Fece molto scalpore la dichiarazione rilasciata da Margot Wolk all’età di 95 anni nel 2007: dal 1944 al crollo del regime nazista, era una delle donne pagate per pregustare i pasti che sarebbero stati serviti a Hitler. Da questo episodio, Rosella Postorino ha scritto un romanzo con il quale ha vinto il Premio Campiello nel 2018. Romanzo che ha fatto da base alla sceneggiatura del film Le assaggiatrici di Silvio Soldini.

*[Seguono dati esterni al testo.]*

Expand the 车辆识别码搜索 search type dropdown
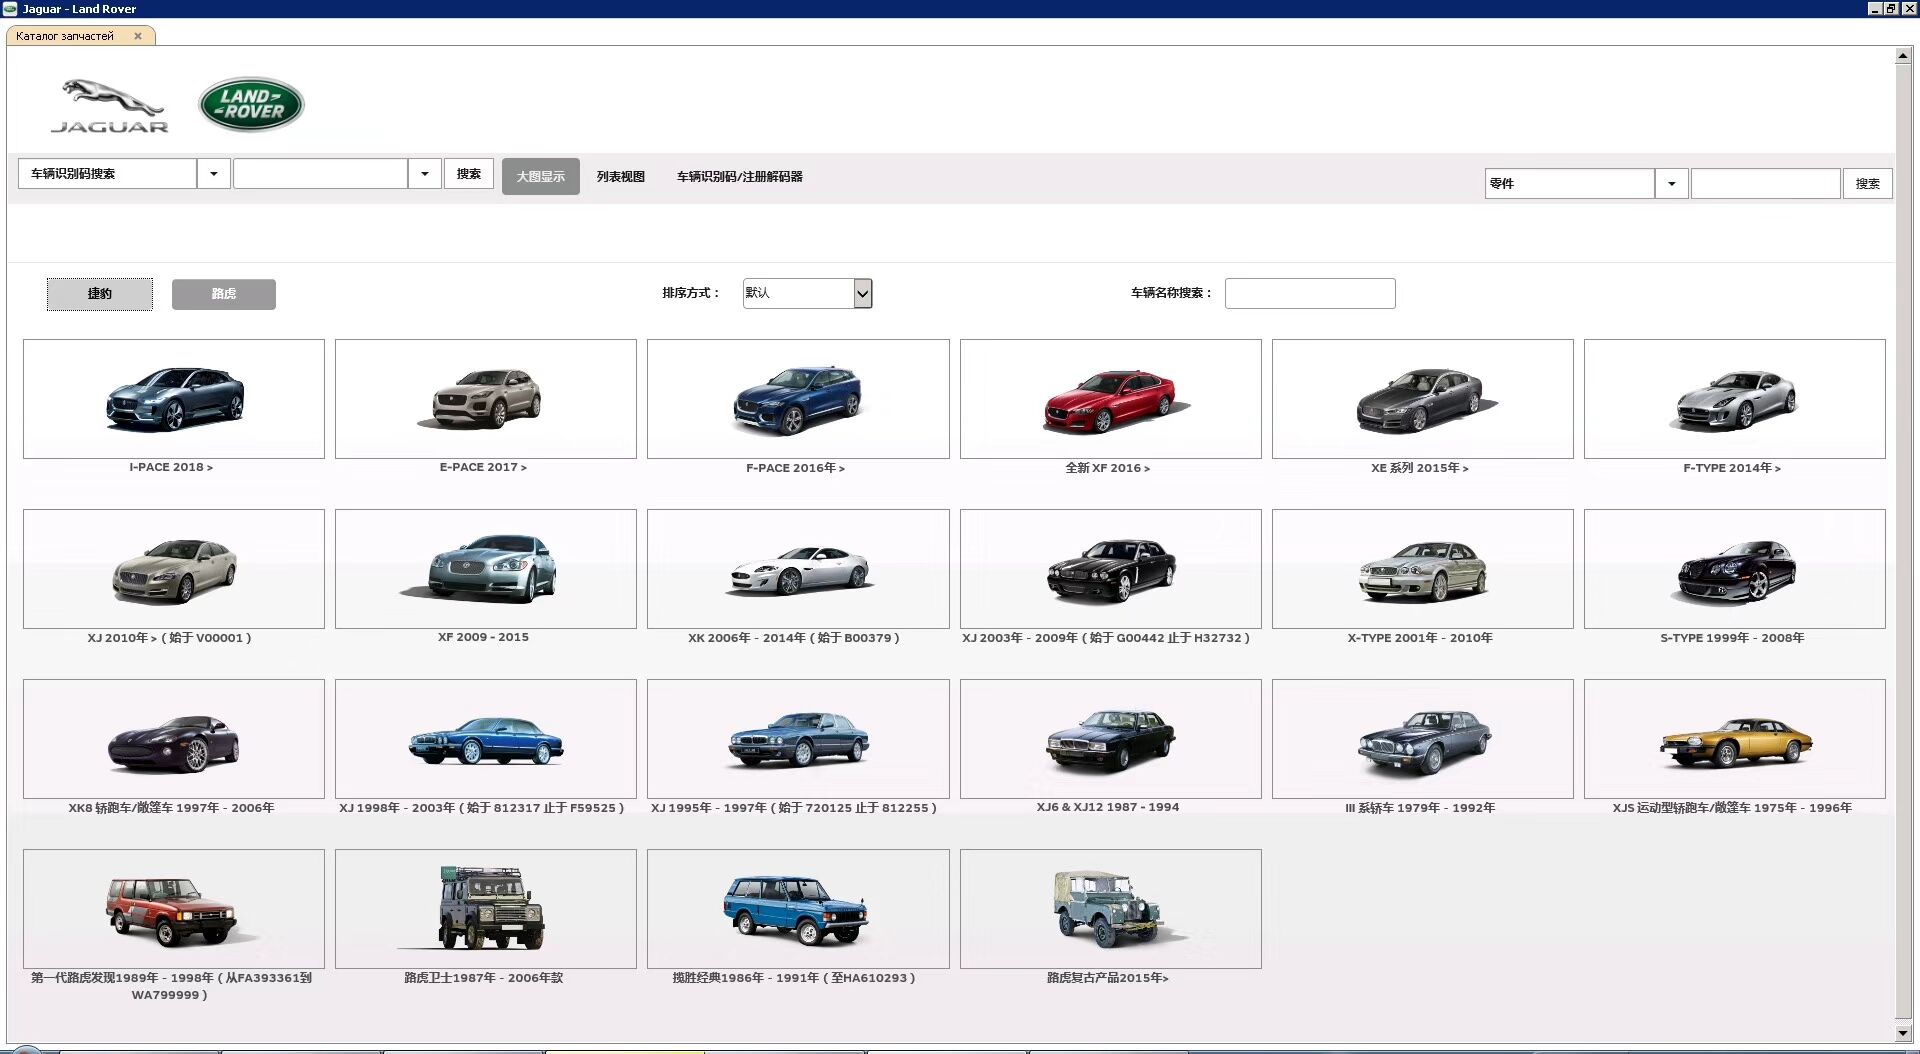The height and width of the screenshot is (1054, 1920). (x=213, y=174)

Protagonista è Rosa Sauer che da Berlino si trasferisce a casa dei suoceri in attesa del rientro del marito dalla campagna di Russia. Un giorno viene prelevata dalla sua abitazione (e, come lei, altre sei donne) per andare vicino alla “tana del lupo” (il quartier generale del Fuhrer) con il compito di assaggiare le pietanze destinate alla tavola del dittatore tedesco. Su questa routine, non mancano storie d’amore e momenti tragici, che si intrecciano agli eventi catastrofici della Guerra Mondiale fino allo sbarco degli americani e alla fine del Terzo Reich.

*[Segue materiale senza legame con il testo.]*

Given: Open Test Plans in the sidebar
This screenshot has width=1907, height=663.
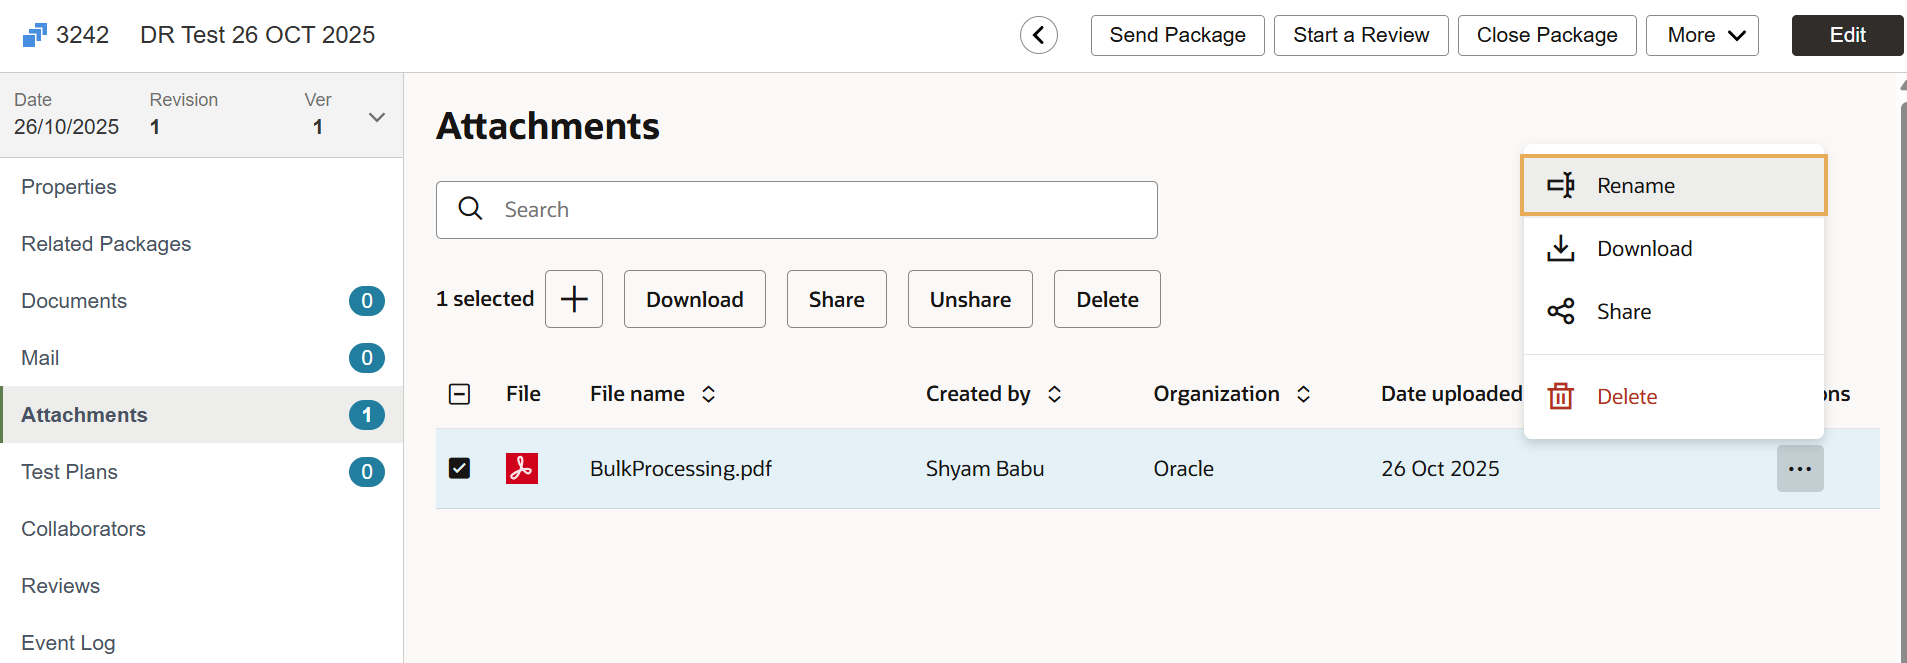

Se l’idea nata dal romanzo poteva essere davvero buona, nella sua realizzazione finale il lungometraggio non risulta particolarmente brillante.
Innanzitutto il cibo, secondo la dieta rigorosamente vegetariana osservata da Hitler, ha pochissimo spazio e, praticamente, quasi non si vede: scelta almeno discutibile visto che fin dal titolo ci si aspetterebbe che le pietanze occupino una parte importante nella storia.
Un secondo elemento un po’ debole è la caratterizzazione delle sette donne e dei militari nazisti. La scelta di stereotipare un po’ (troppo) tutte le personalità e i comportamenti rende molto prevedibili quelli che, probabilmente, dovevano risultare come colpi di scena. Dalle diversità delle protagoniste (la “filogovernativa”, la “ribelle”, la “misteriosa”, e via dicendo) ai nazisti che, pur in una situazione fuori contesto e non particolarmente utile alla narrazione, però trovano una persona di origini ebraiche da eliminare a sangue freddo. Ma la cosa che più di ogni altra risulta inverosimile è il clima di serenità con cui le protagoniste si espongono quotidianamente al rischio di morte.
Una nota che sorprende piacevolmente, in ultima, è la scelta della fotografia di ritrarre a tinte buie e fosche (con poca luce calda) la vita privata di Rosa e a colori accesi (anche se, negli interni, sempre con luce fredda) le scene dove i militari nazisti sono presenti: una contrapposizione che crea una sorta di suspence. La vita privata destinata a restare in penombra perché non si può mai sapere cosa potrebbe succedere e i fautori di una dittatura militare senza scrupoli che possono agire indisturbati alla luce del sole.